Also, The Offer is actually longer than all three Godfather movies combined!

Anyway, there's a minor character in The Offer that caught my interest -- the late Congressman Mario Biaggi who was the grandfather of Alessandra Biaggi, the former State Senator who destroyed the IDC in 2018.

Back in the early 1970s Biaggi was at the height of his prestige and power, a big-shot politician, a gregarious personality, and easily the best constituent-services Congressman NYC had the time. He was beloved, always won his elections easily, and seemed destined to become mayor. He also had strong connections to the real-life mafia, a "finger in every pie" kind of guy. 

And he hated The Godfather.

Biaggi thought that it demeaned Italians, made everyone think they were all gangsters,  and he did everything he could to stop it, including getting the movie's permits pulled so that the production couldn't shoot around NYC. Obviously he failed, but The Offer makes clear what a headache he was to Ruddy and Coppola, and how he was brought to heel by Joe Columbo, once he cut a deal with Ruddy to get the word "mafia" removed from the screenplay. 
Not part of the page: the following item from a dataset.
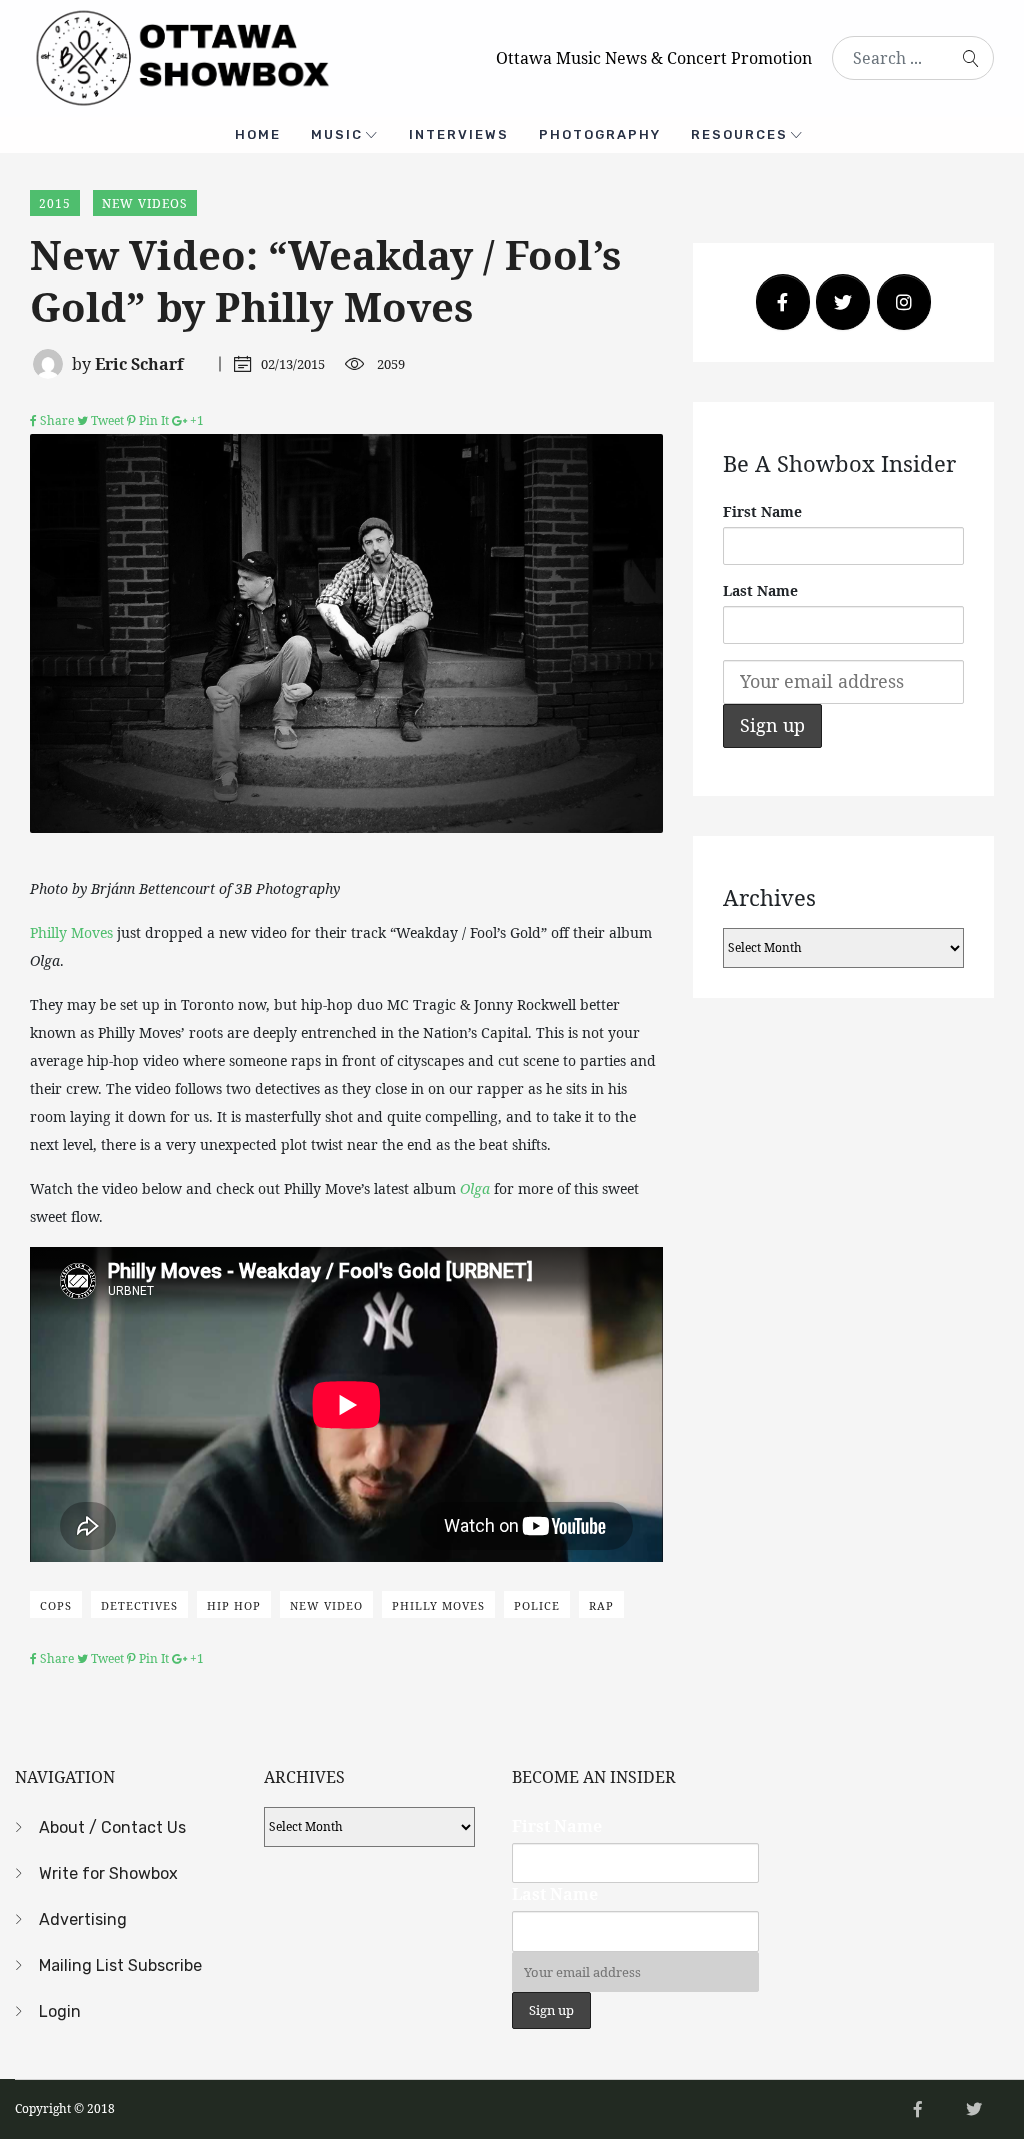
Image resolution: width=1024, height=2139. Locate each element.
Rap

This profile of Mario Biaggi ran in New York magazine in December 1972, the same year The Godfather was released and just before he ran for a mayor in 1973 -- a campaign he would ultimately lose to Abe Beame. Biaggi would continue in congress until 1988 when he resigned and was ultimately imprisoned for corruption. He died in 2015, still a beloved if somewhat controversial figure -- but he was the kind of old-school politician who was, at heart, a public servant, a man passionate about his community and city, a guy who did a lot of good -- even if he sometimes feathered his own nest and tried to derail a cinema classic.